A conventional answer is to say that, before it was propelled forwards, the body formerly possessed the energy in a form known as 'potential' energy, and to calculate this quantity from
dEpot = - Fdx
It is worth taking the trouble to unpick this equation. If you move the body backwards, by applying an equal force in the opposite direction, you move it to a place where it possesses more potential energy. If you now release the body then, by the time it regains its original position, the energy will have been delivered back to you. But in order to move the body backwards you had to impose a movement in the opposite direction to the direction of the original, pre-existing force. So F and dx in the potential energy equation will be of opposite sign (remember that d means 'the positive change of . . .' and that F is the force that exists before we start moving the object backwards). As we require the potential energy to increase as we move the body against the force, it follows that dEpot has to be positive, and that we must introduce the minus sign to the right hand side of the equation. We are entitled to do this because the equation is the definition of potential energy, and we are defining the concept so that it can be useful to us - we make the rules!

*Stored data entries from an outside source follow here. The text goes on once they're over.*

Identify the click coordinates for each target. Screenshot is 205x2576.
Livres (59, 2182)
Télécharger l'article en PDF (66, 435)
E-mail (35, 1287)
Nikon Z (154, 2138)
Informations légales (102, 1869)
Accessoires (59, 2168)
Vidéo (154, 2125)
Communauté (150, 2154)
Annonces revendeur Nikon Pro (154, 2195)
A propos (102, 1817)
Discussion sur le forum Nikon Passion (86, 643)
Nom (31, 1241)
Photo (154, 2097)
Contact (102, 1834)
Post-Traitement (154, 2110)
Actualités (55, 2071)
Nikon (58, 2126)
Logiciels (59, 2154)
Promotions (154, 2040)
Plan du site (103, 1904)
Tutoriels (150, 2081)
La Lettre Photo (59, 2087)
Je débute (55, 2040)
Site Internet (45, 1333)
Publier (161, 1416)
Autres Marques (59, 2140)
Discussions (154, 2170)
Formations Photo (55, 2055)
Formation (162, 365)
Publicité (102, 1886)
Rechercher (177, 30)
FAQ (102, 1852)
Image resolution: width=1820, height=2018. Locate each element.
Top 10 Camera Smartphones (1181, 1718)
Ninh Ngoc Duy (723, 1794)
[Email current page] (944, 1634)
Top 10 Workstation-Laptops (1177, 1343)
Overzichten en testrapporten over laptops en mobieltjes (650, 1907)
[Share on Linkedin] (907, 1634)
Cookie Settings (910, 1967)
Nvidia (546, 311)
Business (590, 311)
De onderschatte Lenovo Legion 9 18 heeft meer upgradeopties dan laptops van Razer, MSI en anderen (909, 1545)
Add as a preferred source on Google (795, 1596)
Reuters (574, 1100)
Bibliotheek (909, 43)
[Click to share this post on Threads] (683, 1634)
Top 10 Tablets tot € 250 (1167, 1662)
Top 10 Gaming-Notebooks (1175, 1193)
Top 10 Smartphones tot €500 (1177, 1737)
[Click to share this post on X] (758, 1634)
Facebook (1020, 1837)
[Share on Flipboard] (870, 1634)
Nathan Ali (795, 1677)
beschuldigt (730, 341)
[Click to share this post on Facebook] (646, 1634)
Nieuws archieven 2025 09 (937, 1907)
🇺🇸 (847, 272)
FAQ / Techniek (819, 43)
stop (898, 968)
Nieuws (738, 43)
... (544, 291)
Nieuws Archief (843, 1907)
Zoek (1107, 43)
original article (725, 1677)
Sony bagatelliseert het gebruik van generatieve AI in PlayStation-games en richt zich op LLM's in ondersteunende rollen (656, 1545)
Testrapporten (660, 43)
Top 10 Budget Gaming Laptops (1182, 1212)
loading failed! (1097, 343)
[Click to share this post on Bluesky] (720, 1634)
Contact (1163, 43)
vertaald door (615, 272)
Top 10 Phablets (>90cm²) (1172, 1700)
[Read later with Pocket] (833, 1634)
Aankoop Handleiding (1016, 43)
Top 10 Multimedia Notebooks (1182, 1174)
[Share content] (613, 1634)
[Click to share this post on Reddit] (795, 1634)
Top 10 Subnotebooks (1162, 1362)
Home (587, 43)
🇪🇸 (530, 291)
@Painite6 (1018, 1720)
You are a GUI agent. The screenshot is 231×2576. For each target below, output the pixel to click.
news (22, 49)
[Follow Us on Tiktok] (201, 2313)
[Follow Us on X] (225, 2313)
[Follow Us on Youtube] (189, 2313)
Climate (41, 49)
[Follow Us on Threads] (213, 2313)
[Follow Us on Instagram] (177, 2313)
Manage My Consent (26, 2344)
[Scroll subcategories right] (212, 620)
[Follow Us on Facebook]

Gravitational potential energy
Let's check that all this makes sense. If the force has its origin the gravitational field near the earth's surface, then its value is given by
F = mg
which is, of course, just the weight of the object, acting downwards. The absence of a minus sign in this equation implies that we are taking downwards as positive. Now suppose that we lift the object upwards through a height h. We must write
dx = - h
on the grounds that dx means a positive change in position, and that our position change is in the negative direction. Substituting into the potential energy equation, we have
dEpot = - Fdx = - mg ´ (- h) = mgh
This is entirely in accordance with elementary ideas about gravitational potential energy.
Notice that the term 'potential energy' takes the same adjective as the force that gives rise to it. Thus gravitational fields engender gravitational forces, which give rise to gravitational potential energies and, further down the line, gravitational potentials. Strain forces (e.g. in springs) give rise to strain potential energies, etc.
Some subtleties
One could argue that the body's increase of potential energy is the work that we do on it while moving it back. In this case the force we apply and the distance it moves are both negative, so that the potential energy change comes out positive, as required, in one move. The defining potential energy equation given above has the minus sign in it because we choose, instead, to declare the original force, which we have had to oppose. This way of doing things will turn out to make more sense when we discuss potential in a moment.